The problem:
Each line of the listing must be set down exactly as it stands.
##### Study material
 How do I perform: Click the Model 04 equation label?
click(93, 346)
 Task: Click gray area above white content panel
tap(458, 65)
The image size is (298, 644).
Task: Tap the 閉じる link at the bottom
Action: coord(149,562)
##########
Answer to the problem:
 How do I perform: Click the Model 04 equation label?
click(93, 346)
 Task: Click gray area above white content panel
tap(458, 65)
The image size is (298, 644).
Task: Tap the 閉じる link at the bottom
Action: coord(149,562)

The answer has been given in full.